The universal cover of the genus 2 torus is hyperbolic plane and the fundamental domain is a octagon. Here is a picture, which I took from here. Is there a closed form for the points of set of the vertices of these octagons? I am thinking of the disk sitting the in euclidean plane, centered at the origin with radius 1. So the point $(0,0)$ we have, where are all the others? If this is not known, maybe there is a way that won't be too arduous that someone knows.

• What do you mean by "closed form"? $\pi_1(M_2)$ acts on $\Bbb H^2$ so that the quotient is $M_2$. The collection of all the vertices of the octagonal triangulation above is then merely the orbit of the origin under the action of $\pi_1(M_2)$. Does this answer your question? – Balarka Sen Dec 6 '15 at 22:07
• @BalarkaSen I will make an analog with a much simpler example. If we were doing this is a genus 1 torus, we would have $\mathbb{Z}^2$ acting on the origin, and the orbit is just $\{(x,y)\vert x,y\in \mathbb{Z}^2\}$. That is much simpler, but is there a nice presentation of the set for my question? – N. Owad Dec 7 '15 at 18:33
• Write down the complex matrices $M_a, M_b, M_c, M_d$ representing the four Mobius transformations that generate the action of $\pi_1(M_2)$ on $\mathbb{H}^2$ (using the Poincare disc model as your picture indicates, each matrix representing a fractional linear transformation of the complex plane that preserves the Poincare disc).
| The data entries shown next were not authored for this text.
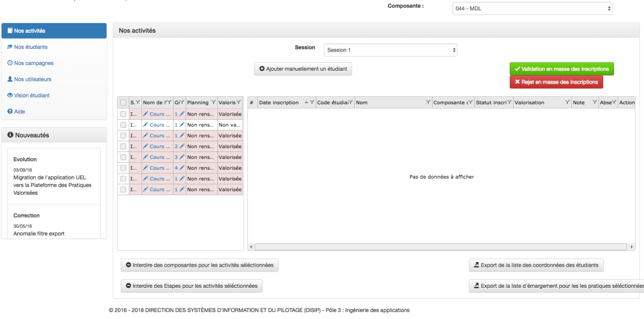The image size is (644, 319).
Task: Click pencil edit icon beside group 2
Action: [x=182, y=146]
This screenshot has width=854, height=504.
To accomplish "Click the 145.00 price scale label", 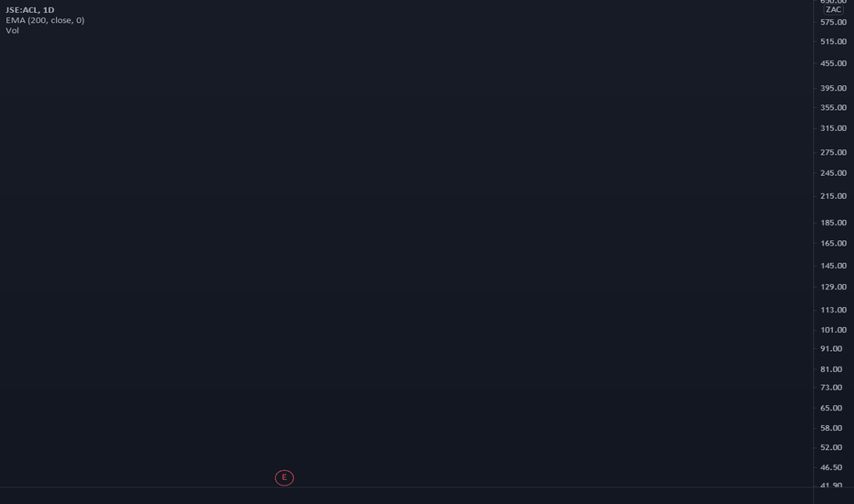I will click(833, 266).
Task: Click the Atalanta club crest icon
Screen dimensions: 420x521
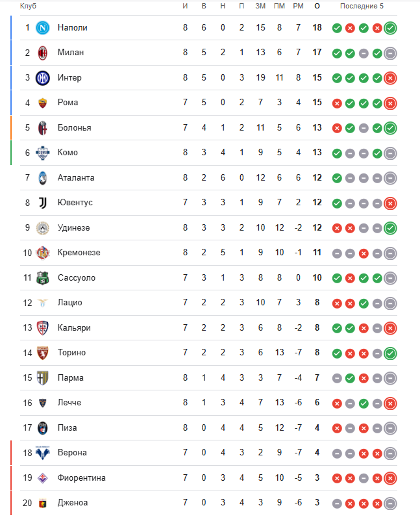Action: [x=43, y=177]
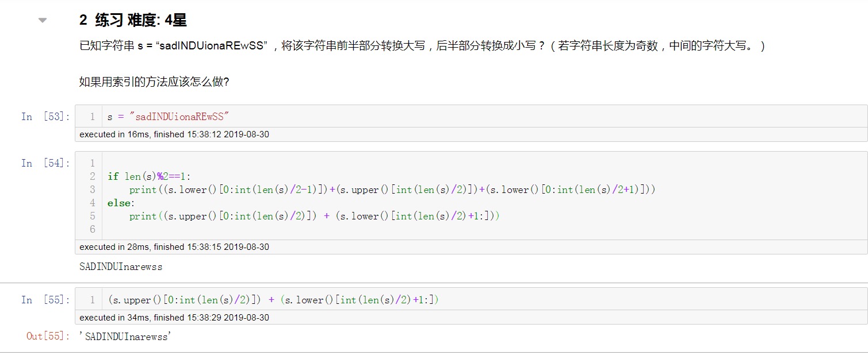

• Enumerate a set of words $w$ in the generators $a,b,c,d$ representing each element of $\pi_1(M_2)$ (using an automatic structure, for example).
• For each word $w = w_1 w_2 … w_L$ in the enumeration (where each of the $w_i$ equals one of $a,b,c,d$ or their inverses), let $M_w$ be the corresponding product of the matrices $M_a,M_b,M_c,M_d$ or their inverses.
• Compute $M_w \cdot \pmatrix{0 \\ 1} = \pmatrix{x_W \\ y_W}$ and take $z_w$ to be the quotient $x_w / y_w$.